Este trabalho evidencia a importância de instrumentação precisa e de ferramentas experimentais avançadas na área de dinâmica estrutural. Além disso, a aplicação bem-sucedida das técnicas de EMA neste ambiente de laboratório indica seu potencial para utilização em cenários reais, incluindo a identificação de coeficientes de amortecimento, uma tarefa comum na prática de engenharia.

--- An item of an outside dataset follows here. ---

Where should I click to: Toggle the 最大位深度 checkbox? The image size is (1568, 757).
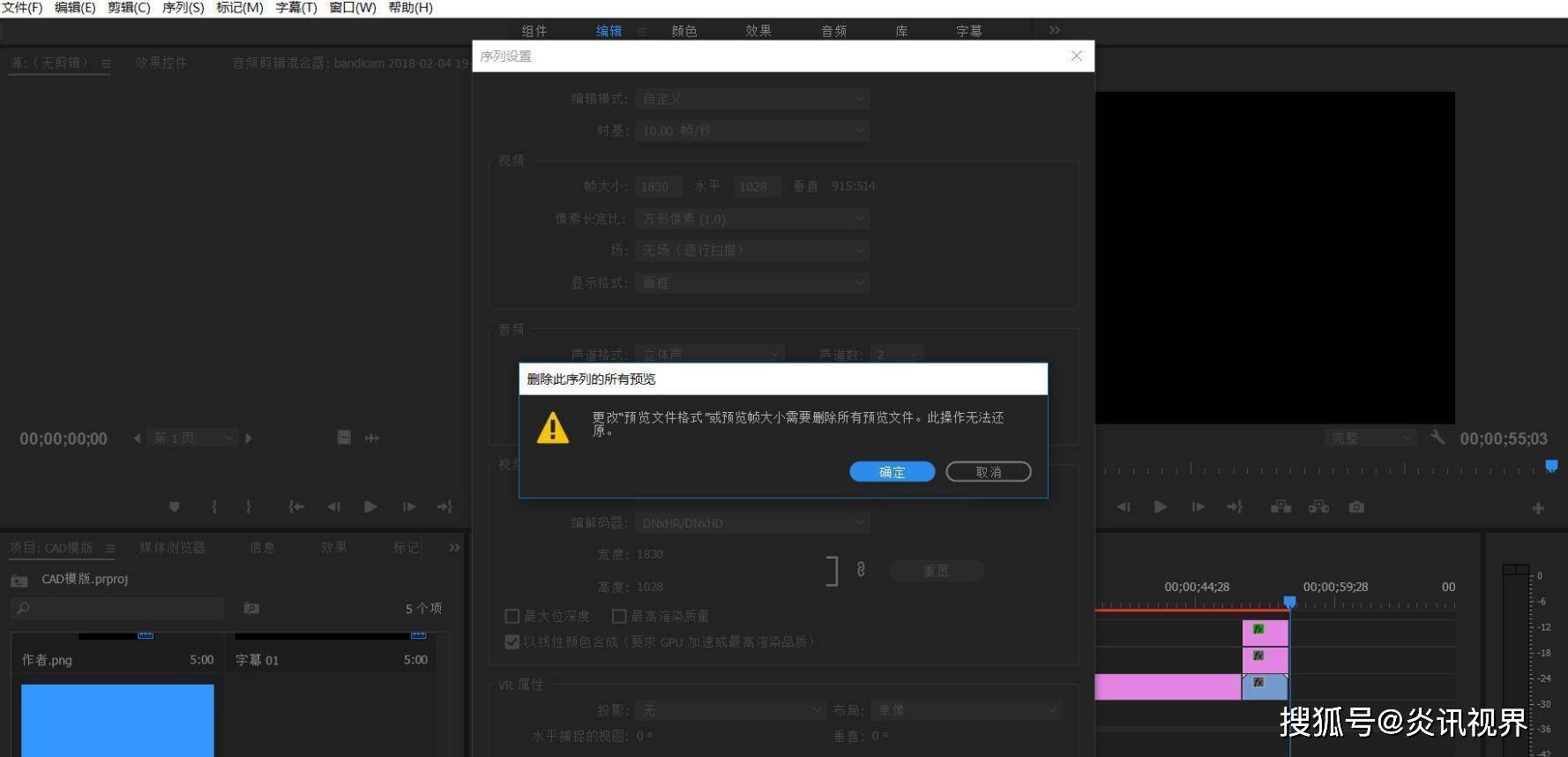[x=511, y=616]
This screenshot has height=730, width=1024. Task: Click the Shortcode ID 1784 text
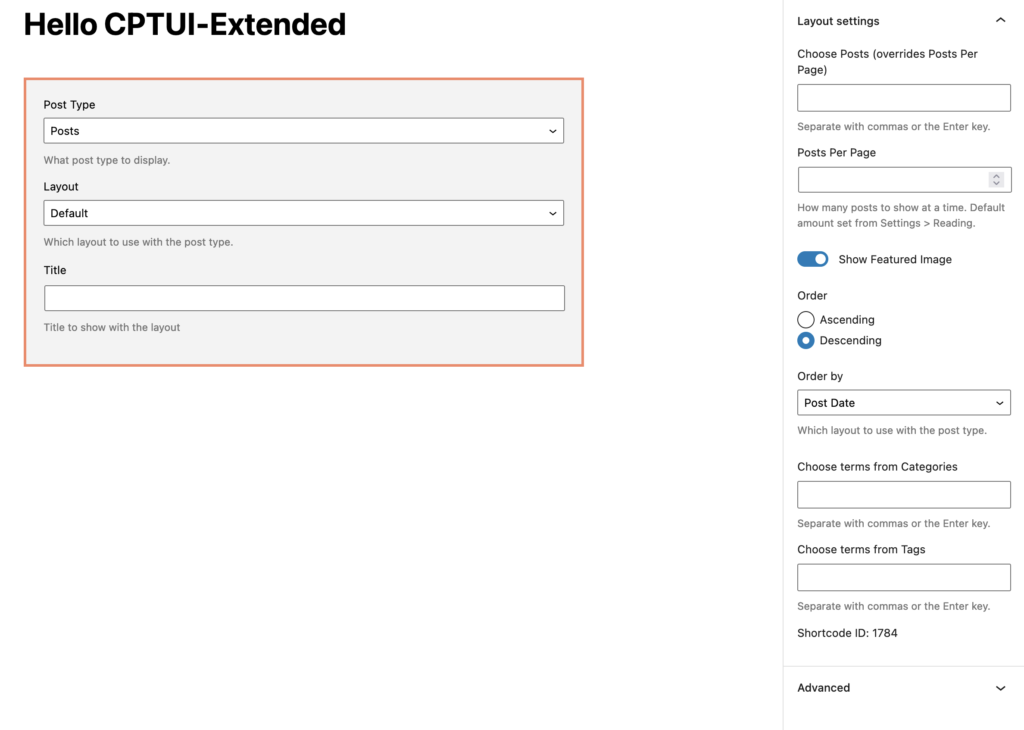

Como ponto de melhoria, observamos o aparecimento de pequenos lóbulos nas magnitudes das FRFs, conforme mostrado nas Figuras 8 e 9, indicando que os impactos não foram aplicados em condições de repouso completo. Esse efeito não compromete os objetivos principais nem a identificação correta das frequências naturais e modos de vibração dentro da faixa analisada, mas destaca a necessidade de um controle mais rigoroso dos impactos em experimentos futuros para melhorar a qualidade dos dados.
Referências
“What is Modal Analysis?”, Dewesoft, maio de 2023. [Online]. [Acessado em: 14 de julho de 2025].
Avitabile, P. “Experimental modal analysis, a simple non-mathematical presentation,” S V, vol. 35, pp. 20–31, 2001.
Sujatha, C. “Basics of Experimental Modal Analysis”, em: “Vibration, Acoustics and Strain Measurement”, Springer Cham, 2023.
Fernández, G. e Lorenzana, A. “Experimental Modal Analysis of a Pedestrian Platform”, Dewesoft, maio de 2025. [Online]. [Acessado em: 31 de julho de 2025].